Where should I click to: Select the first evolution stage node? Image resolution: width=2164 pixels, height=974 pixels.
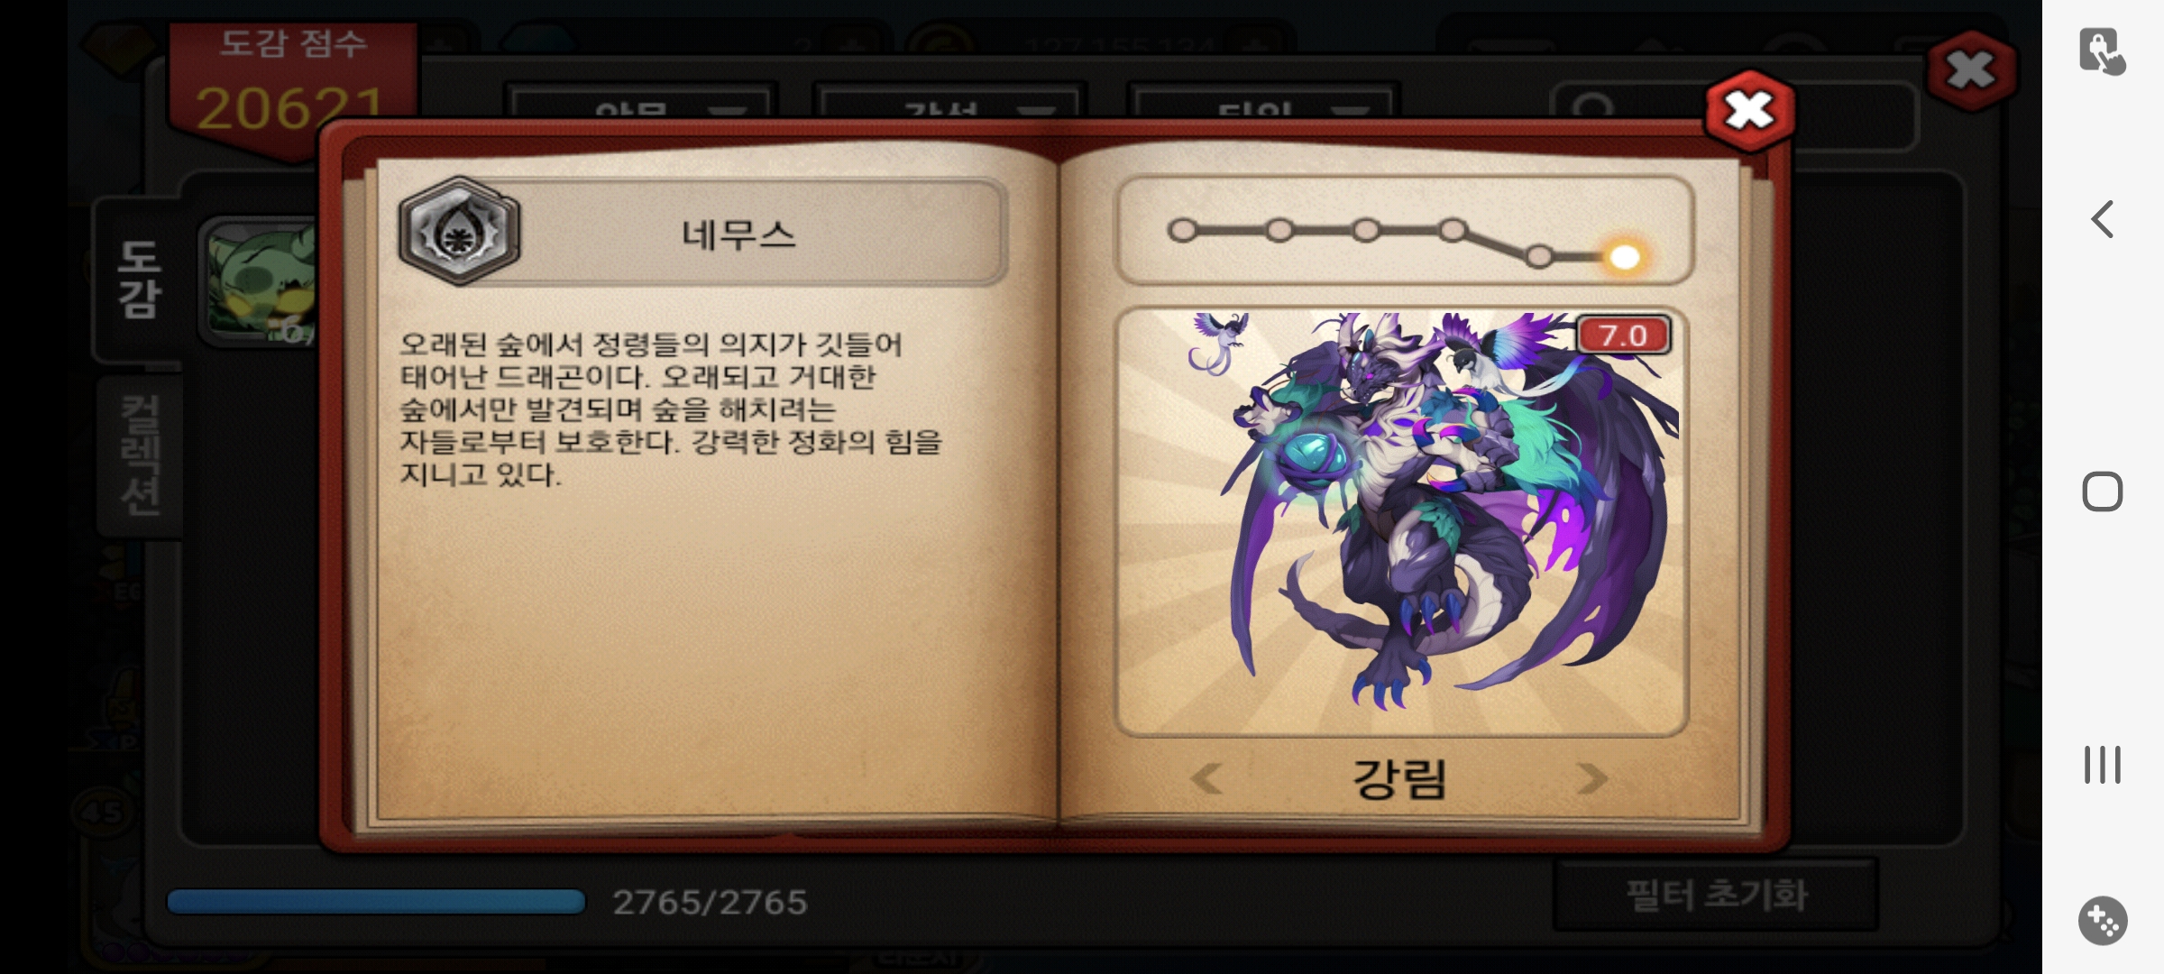pyautogui.click(x=1182, y=231)
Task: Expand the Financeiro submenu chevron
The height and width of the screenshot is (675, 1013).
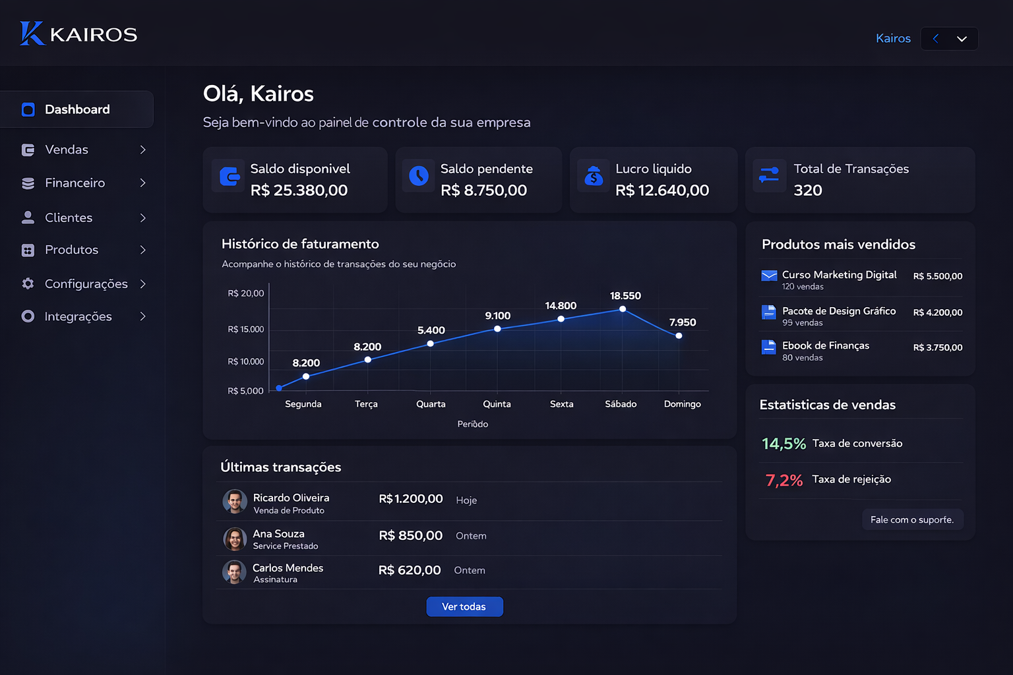Action: tap(142, 183)
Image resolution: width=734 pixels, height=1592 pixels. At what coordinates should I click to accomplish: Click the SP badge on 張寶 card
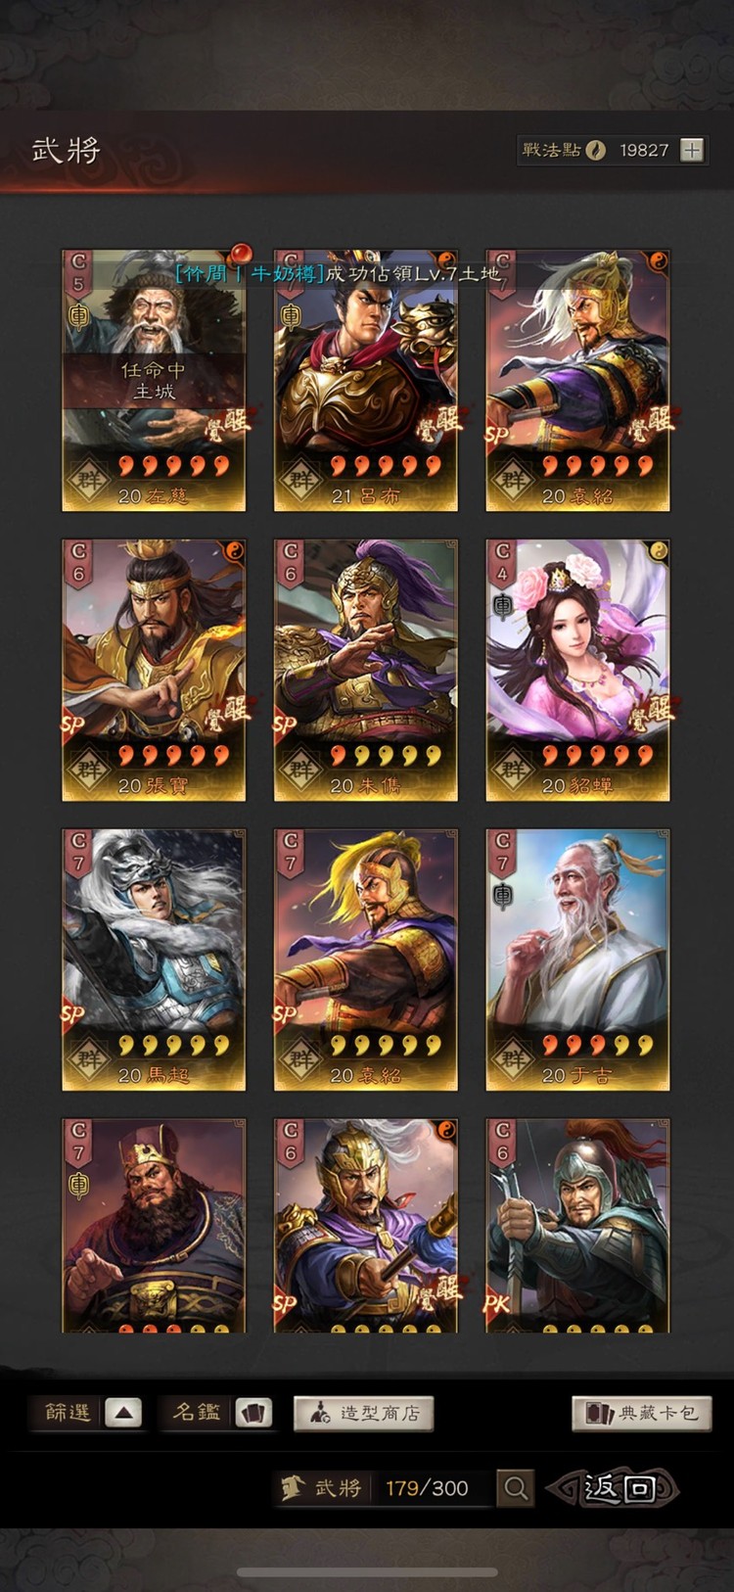[73, 725]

+ + + + +

» **WHAT YOU NEED TO DO**:
Your output should be the lines from the one with "Image resolution: width=734" through the end of the listing, copied exactly and with the pictures left out.

» **FINISHED EXERCISE**:
Image resolution: width=734 pixels, height=1592 pixels. At what coordinates should I click to accomplish: Click the SP badge on 張寶 card
[73, 725]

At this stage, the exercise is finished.